(Data records)
╭──

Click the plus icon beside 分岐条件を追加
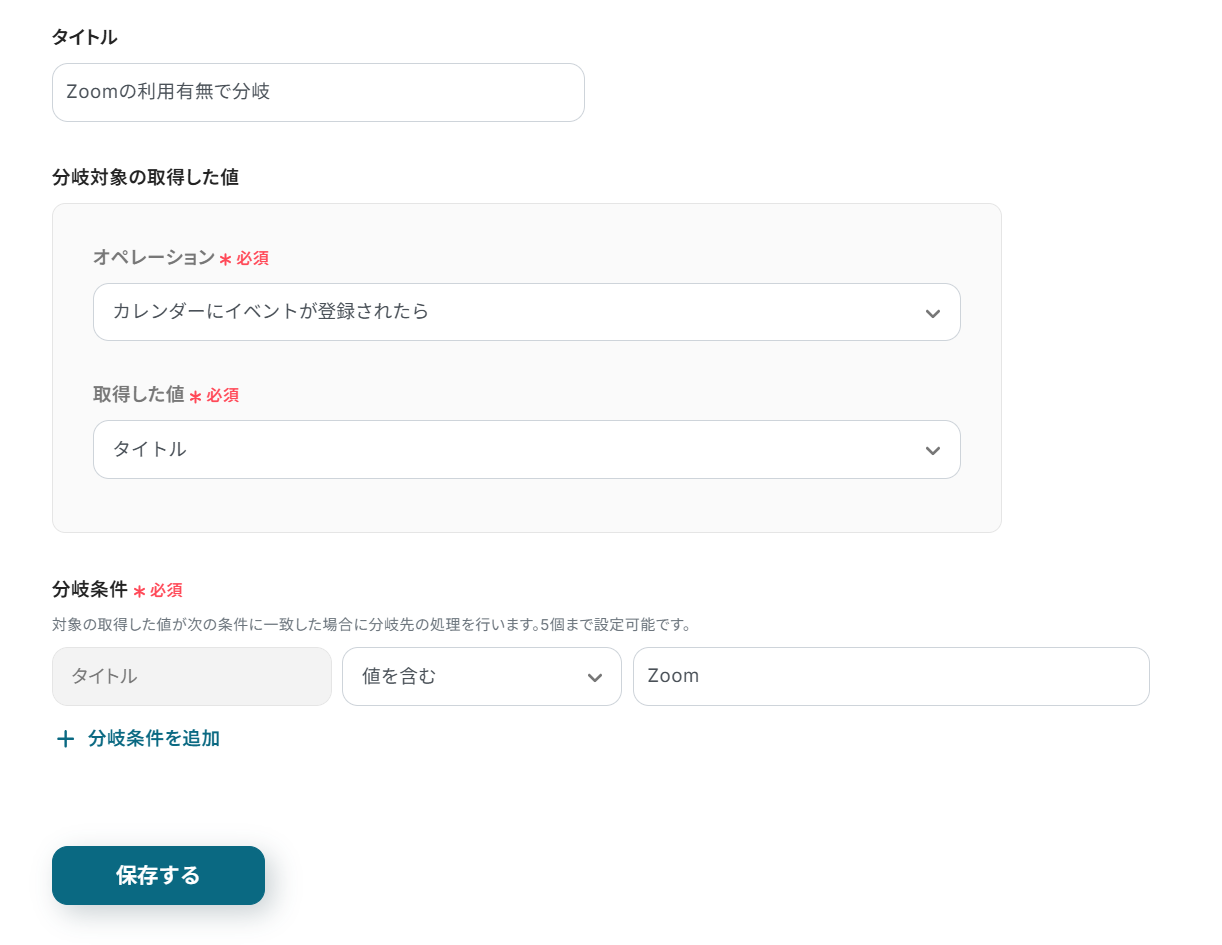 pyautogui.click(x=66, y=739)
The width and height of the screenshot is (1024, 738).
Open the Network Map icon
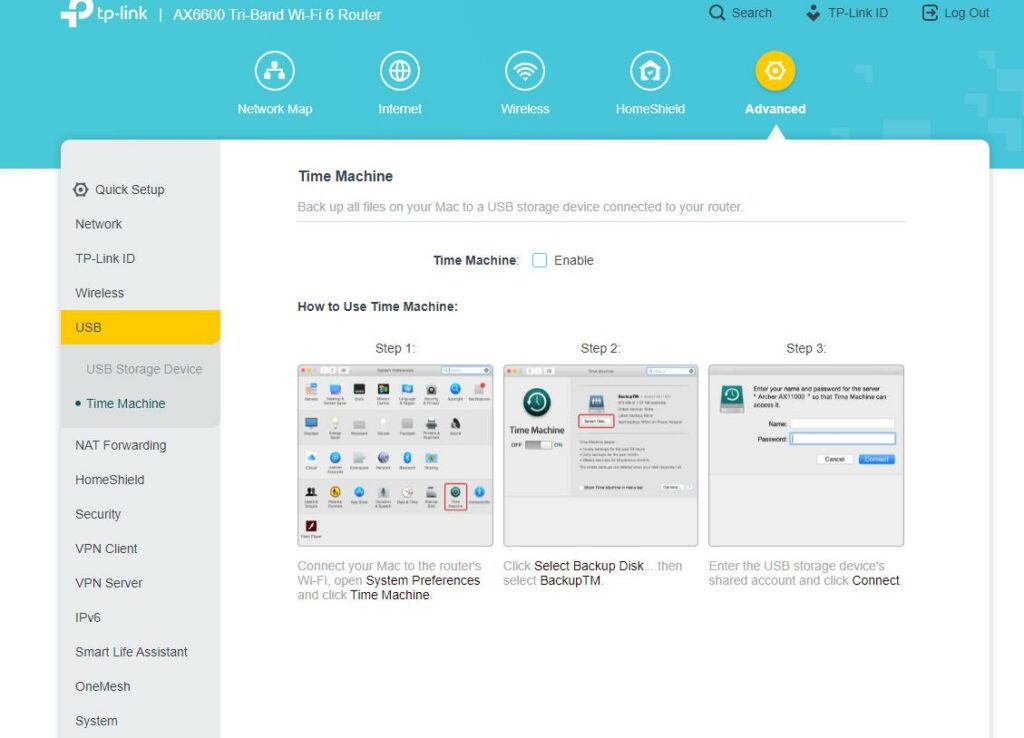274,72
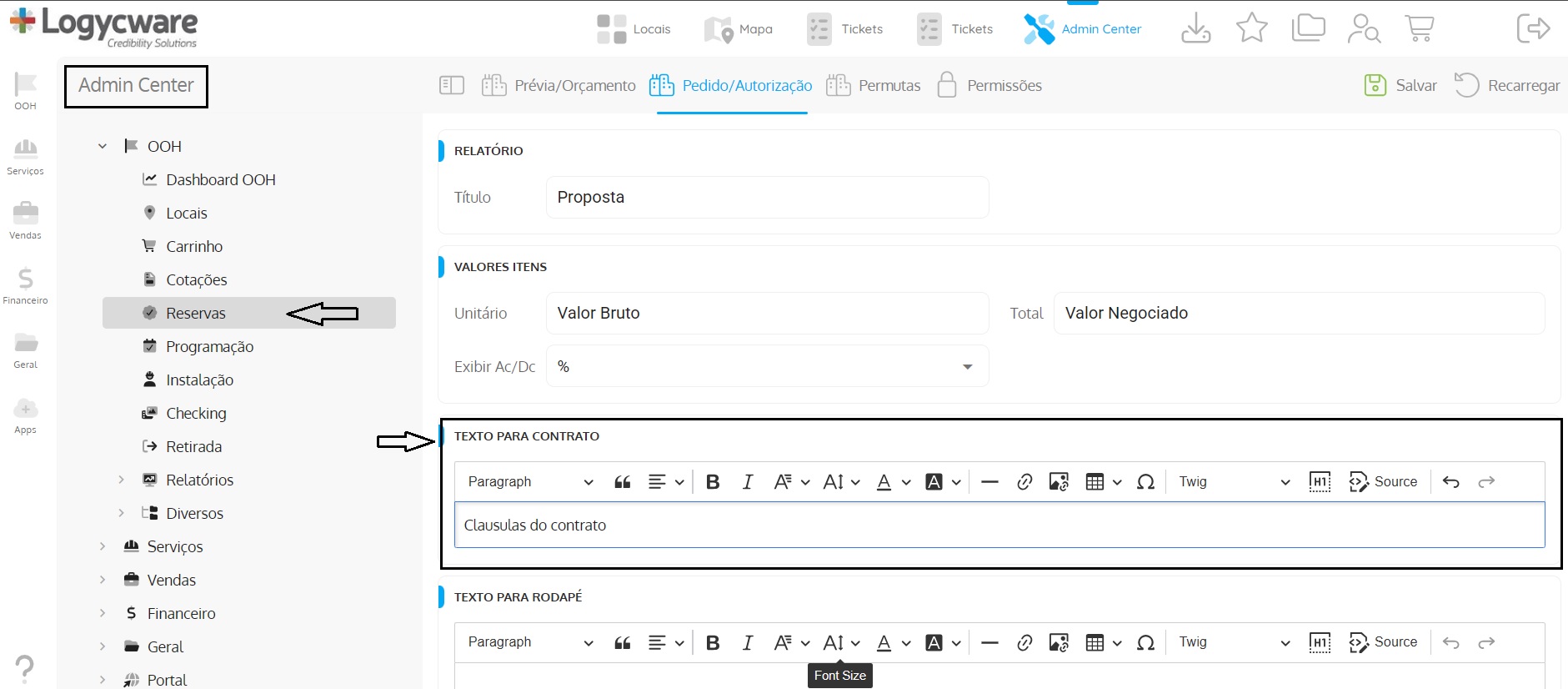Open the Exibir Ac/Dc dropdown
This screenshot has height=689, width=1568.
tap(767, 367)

╰──
╭──

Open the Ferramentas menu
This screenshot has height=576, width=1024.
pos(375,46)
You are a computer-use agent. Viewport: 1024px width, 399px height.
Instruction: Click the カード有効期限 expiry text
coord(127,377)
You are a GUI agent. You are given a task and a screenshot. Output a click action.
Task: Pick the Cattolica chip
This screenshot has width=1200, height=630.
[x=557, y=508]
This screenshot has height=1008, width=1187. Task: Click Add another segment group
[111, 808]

╰──

Note every line above where the string "agent" shows up, and copy those lines.

**Answer area:**
You are a computer-use agent. Viewport: 1024px width, 399px height.
You are a GUI agent. You are given a task and a screenshot. Output a click action.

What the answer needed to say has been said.